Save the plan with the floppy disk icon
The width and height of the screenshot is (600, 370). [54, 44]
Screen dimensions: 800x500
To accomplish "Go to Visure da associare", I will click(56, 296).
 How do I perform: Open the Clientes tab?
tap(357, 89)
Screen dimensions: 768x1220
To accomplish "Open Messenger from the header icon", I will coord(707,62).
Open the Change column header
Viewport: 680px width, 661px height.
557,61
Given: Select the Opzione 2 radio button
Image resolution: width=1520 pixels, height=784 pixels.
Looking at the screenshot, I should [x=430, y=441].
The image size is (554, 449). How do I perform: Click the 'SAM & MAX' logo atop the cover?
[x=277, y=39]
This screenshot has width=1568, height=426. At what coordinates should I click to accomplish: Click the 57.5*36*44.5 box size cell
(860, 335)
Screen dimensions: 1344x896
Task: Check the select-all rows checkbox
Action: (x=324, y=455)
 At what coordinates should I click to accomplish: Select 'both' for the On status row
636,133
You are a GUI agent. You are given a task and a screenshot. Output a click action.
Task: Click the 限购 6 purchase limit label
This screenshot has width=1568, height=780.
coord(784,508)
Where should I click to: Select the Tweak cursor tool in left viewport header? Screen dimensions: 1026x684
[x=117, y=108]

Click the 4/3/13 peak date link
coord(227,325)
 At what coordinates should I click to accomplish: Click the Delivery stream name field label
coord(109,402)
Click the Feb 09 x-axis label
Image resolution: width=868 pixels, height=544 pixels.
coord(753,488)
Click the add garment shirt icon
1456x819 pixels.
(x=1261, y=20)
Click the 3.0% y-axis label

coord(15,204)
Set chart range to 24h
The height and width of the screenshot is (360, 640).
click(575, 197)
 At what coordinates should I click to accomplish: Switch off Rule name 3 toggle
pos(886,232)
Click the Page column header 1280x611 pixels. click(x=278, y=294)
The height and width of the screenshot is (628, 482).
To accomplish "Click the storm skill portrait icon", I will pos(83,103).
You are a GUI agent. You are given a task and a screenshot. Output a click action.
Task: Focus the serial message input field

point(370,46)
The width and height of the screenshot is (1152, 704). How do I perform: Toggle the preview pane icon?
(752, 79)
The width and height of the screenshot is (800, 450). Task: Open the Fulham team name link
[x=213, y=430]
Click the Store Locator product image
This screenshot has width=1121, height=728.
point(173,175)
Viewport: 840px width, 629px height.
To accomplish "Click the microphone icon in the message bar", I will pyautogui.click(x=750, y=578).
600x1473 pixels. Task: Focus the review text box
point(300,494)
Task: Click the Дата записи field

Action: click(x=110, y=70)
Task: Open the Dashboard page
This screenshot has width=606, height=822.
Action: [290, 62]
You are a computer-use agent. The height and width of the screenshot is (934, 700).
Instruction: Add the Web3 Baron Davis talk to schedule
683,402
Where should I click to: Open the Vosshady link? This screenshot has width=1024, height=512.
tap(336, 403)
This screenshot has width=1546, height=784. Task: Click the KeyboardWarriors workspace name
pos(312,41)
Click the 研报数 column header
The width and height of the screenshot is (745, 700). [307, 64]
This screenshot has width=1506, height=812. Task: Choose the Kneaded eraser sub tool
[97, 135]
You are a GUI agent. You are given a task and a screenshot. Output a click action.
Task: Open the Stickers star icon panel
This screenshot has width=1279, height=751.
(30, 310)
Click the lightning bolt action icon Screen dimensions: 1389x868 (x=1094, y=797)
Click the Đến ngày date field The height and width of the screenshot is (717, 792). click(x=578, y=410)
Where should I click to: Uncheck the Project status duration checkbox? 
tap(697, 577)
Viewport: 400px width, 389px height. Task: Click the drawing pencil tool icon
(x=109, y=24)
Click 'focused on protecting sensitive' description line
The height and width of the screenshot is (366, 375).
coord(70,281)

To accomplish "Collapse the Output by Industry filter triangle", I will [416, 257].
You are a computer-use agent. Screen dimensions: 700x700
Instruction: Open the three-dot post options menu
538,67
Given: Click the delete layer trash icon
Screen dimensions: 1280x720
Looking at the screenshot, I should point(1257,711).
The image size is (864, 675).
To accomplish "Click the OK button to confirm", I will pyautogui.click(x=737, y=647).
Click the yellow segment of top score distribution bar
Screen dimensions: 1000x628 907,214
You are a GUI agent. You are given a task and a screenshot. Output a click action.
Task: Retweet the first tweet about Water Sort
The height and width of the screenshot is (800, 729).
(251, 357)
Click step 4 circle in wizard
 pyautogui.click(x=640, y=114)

* _Assigned task_:
Number of lines with the string "computer" in them: give it by itself, based on the listing above.

* _Expected answer_:
2